How about a feeder that drops food down at intervals throughout the day? How about diet kitty food (augmented with some regular food for Hoshi?)
posted by Ruthless Bunny at 10:04 AM on July 5, 2012

I saw something similar to this on the show My Cat from Hell... Jackson Galaxy kind of solved it by giving the fast eating kitty a bowl that slowed her down. Let me see if I can find it. It looked something like this. Because the kitty has to work to get her food out, she takes much longer to eat and gives the second cat more time to finish. Of course, that might not help if Hoshi is only eating a little at a time... But it might help Jinx feel fuller?

Nicebookrack also has a good idea. My Mister also has a food-dispensing ball, which he loves. It works very well for keeping a scarfing kitty occupied so they don't hoover their food and make themselves sick. Of course, it only works with dry food, but I keep food in it, and I notice that Mister doesn't quite eat as much as he would were he free fed from a dish. And both cats can eat from it so neither is getting the short end of the stick.
posted by patheral at 11:03 AM on July 5, 2012

Have you had Jinx's thyroid checked? I used to have the same problem - one of my cats was constantly begging for food and stealing from the other. Turns out he has hyperthyroidism, which makes his appetite go crazy. Once we got that taken care of, the food obsession pretty much died off on its own. I can actually tell the difference if he misses more than a couple doses of his medicine because he's suddenly constantly starving again, even thought the food amount hasn't changed.
posted by platinum at 1:57 PM on July 5, 2012

Best answer: My mum has cats like this. For what it's worth, they were from the same litter (although very likely only half siblings with different fathers) and have both lived with mum from about one week (they came as ferals with their mum+siblings). So sometimes it just happens.

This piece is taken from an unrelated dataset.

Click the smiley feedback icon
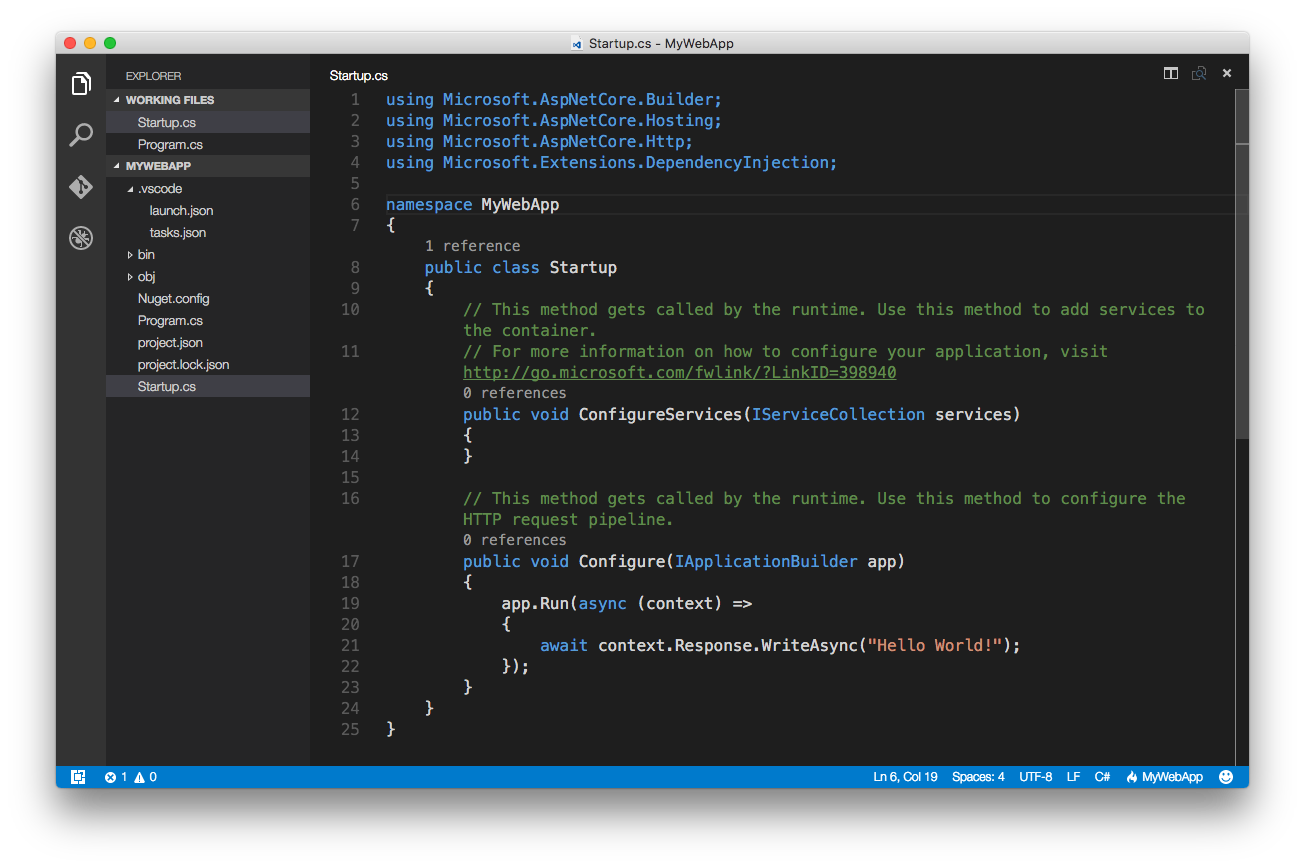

Eat Everything kitty gets a fixed portion on a regular schedule. No snacks set out to keep him from being so hungry because it just won't work... it can cram it down in about ten seconds and still be starving. She has to go by his weight (still chubby but less) and general healthiness to confirm that he's really not staaaaaaaaaaaaaaaarving.

Eat Two Kibble And Walk Away kitty has a migrating dish which is carried to where the humans are and placed on an easy to guard surface, usually an end table or the foot of the bed. She can snack on it when she wants and the chubby kitty can't get past the human defenders (although he still tries, all the time). When the humans go away or sleep the bowl goes away, but she did adapt to that. (If she only eats two kibble this time, then the next time the bowl is out she'll be hungry and eat four... Which will stretch her stomach out a little so that eating four feels more natural next time, and so on. She never became a food obsessed kitty, but her finickiness got more manageable.)
posted by anaelith at 2:08 PM on July 6, 2012 [1 favorite]

Response by poster: Platinum, Jinx had a full blood work-up when I brought her home. No physical cause of her ravenous appetite.

The remote-controlled box sounds the easiest, however, Hoshi will absolutely not wear a collar. She once did some serious ninja moves to rip off a muzzle so she could attack the vet-tech. So far, what I've been doing is acting like the kitty lunchroom monitor. When Jinx is done devouring her food, I put her in the spare room with some toys and close the door. Hoshi can then eat about half her food. When Hoshi walks away from the bowl, I pick it up and put it in the fridge, then I let Jinx out. A few hours later, when Hoshi starts lurking around the food area, I get the rest of her food out of the fridge and let her eat it. I have to stand nearby to shoo Jinx away, though, because Hoshi still dithers over the food and she surrenders it quite easily once Jinx starts creeping up to her.